Written exercise:
Rewrite the records below with "Instruction:" substituted for every "Given:", leaving everything else the same.

Entries taken from a collection:

++++++

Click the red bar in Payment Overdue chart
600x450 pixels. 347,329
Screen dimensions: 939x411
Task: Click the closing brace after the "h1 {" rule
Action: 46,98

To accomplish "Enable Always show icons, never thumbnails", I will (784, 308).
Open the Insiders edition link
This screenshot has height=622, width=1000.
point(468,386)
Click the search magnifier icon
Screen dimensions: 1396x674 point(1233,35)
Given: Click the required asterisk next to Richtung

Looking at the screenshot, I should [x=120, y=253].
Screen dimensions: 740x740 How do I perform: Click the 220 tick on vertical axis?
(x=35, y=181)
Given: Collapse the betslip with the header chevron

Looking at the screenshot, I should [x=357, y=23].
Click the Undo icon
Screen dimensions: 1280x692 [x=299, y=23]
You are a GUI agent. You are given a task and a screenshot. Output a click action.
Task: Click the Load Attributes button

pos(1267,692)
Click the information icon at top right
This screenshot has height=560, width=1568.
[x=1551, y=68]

++++++

Task answer:
Click the red bar in Payment Overdue chart
600x450 pixels. 347,329
Screen dimensions: 939x411
Task: Click the closing brace after the "h1 {" rule
Action: 46,98

To accomplish "Enable Always show icons, never thumbnails", I will (784, 308).
Open the Insiders edition link
This screenshot has height=622, width=1000.
point(468,386)
Click the search magnifier icon
Screen dimensions: 1396x674 point(1233,35)
Instruction: Click the required asterisk next to Richtung

Looking at the screenshot, I should [x=120, y=253].
Screen dimensions: 740x740 How do I perform: Click the 220 tick on vertical axis?
(x=35, y=181)
Instruction: Collapse the betslip with the header chevron

Looking at the screenshot, I should [x=357, y=23].
Click the Undo icon
Screen dimensions: 1280x692 [x=299, y=23]
You are a GUI agent. You are given a task and a screenshot. Output a click action.
Task: Click the Load Attributes button

pos(1267,692)
Click the information icon at top right
This screenshot has height=560, width=1568.
[x=1551, y=68]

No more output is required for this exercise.